Myspace Lays off More Than Half Its Staff
Myspace Lays off More Than Half Its Staff

It's official: NewsCorp has sold Myspace to advertising network Specific Media.

The official release announcing the move did not mention a sale price, only that as part of the deal NewsCorp will take a minority equity stake in Specific Media. But earlier in the day, AllThingsD pegged the price at $35 million.

That's a far cry from the $580 million NewsCorp paid for Myspace back in 2005, and far lower than the reported $100 million it was hoping to get from the struggling unit.

So far there's no indication of what the sale means for Myspace Music, the music division of Myspace, which is a joint venture between the four major record labels and Myspace proper. Typically, streaming rights don't transfer automatically to a new owner if a music service is sold. It's not yet clear whether that's the case in this sale, nor is it clear whether or not Specific Media wants to continue operating the free-streaming music feature. Myspace Music is the only authorized source of free, on-demand streaming music in the U.S., supported by advertising.
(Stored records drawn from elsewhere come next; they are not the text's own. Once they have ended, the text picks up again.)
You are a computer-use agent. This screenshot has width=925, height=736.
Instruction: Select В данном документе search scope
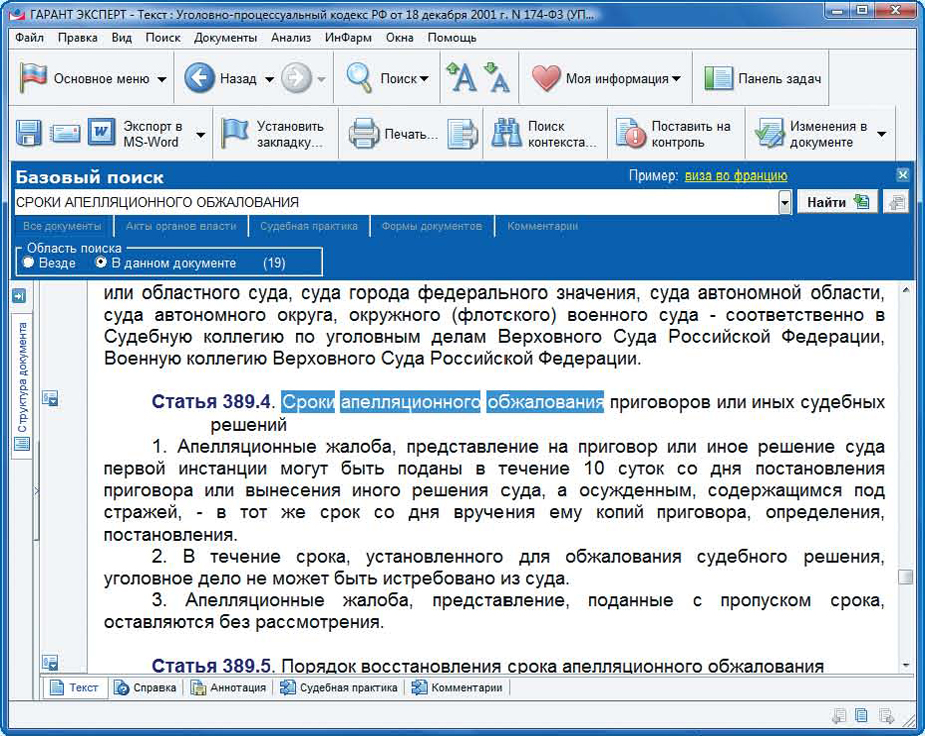[x=100, y=263]
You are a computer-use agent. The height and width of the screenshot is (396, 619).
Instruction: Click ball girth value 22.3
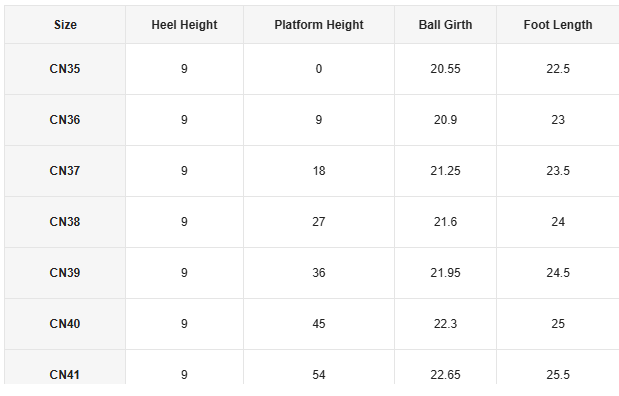[445, 324]
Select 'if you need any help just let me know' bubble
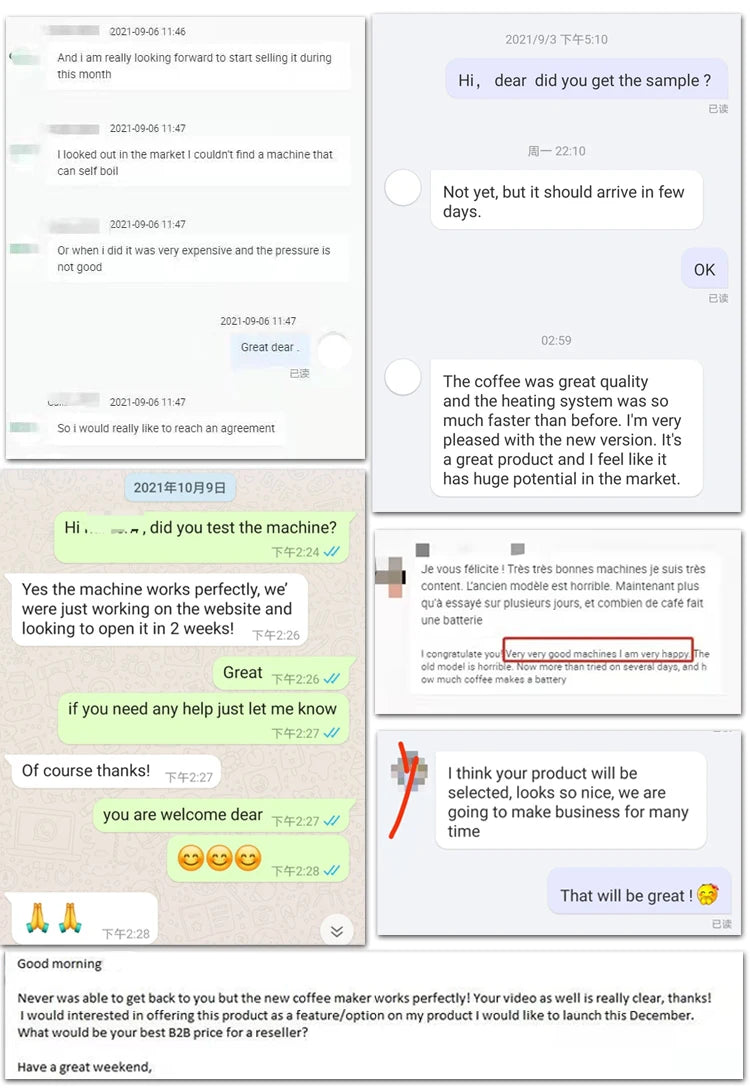This screenshot has height=1090, width=750. (204, 717)
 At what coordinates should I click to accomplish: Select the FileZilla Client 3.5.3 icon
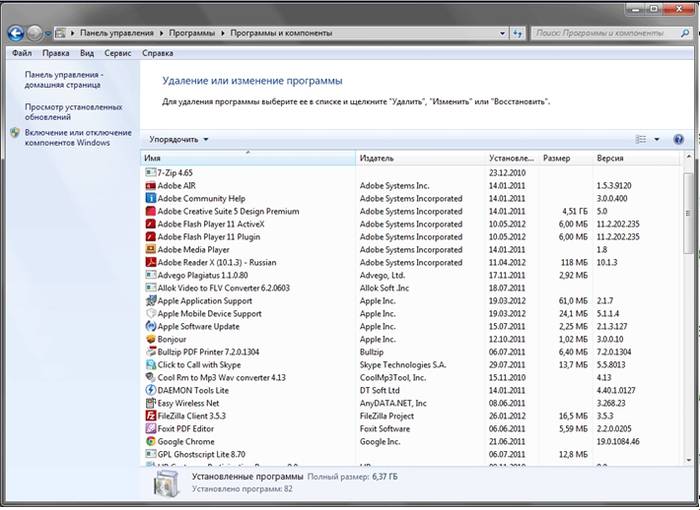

"There are many synergies between our companies, as we are both focused on enhancing digital media experiences by fueling connections with relevance and interest," said Specific Media CEO Tim Vanderhook in a statement. "We look forward to combining our platforms to drive the next generation of digital innovation."

Sources close to the situation tell that the details of Specific Media's plans will become clearer in the days ahead. One thing we know is that CEO Mike Jones will be leaving the company in two months after helping manage the transition to new ownership, according to an internal email published by TechCrunch. Sources within the company expect some 90% of the remaining workforce will also be let go as part of a major restructuring in the wake of the sale.

Presumably, the labels involved in the joint venture will see some return from the sale. But at a sale price of $35 million, it won't be much. The sale is almost certainly a disappointment for the record labels, which had hoped Myspace Music would be the foothold needed to enter the emerging social media space.

When AOL bought social networking site Bebo for $850 million, the labels felt as if they were owed a cut due to the role music played in that network (AOL later unloaded Bebo for a measly $10 million two years later). With Myspace, they wanted to make sure that didn't happen again, and as such demanded equity of some kind in return for granting streaming music rights. Now, they're getting a cut, but of a much smaller pie.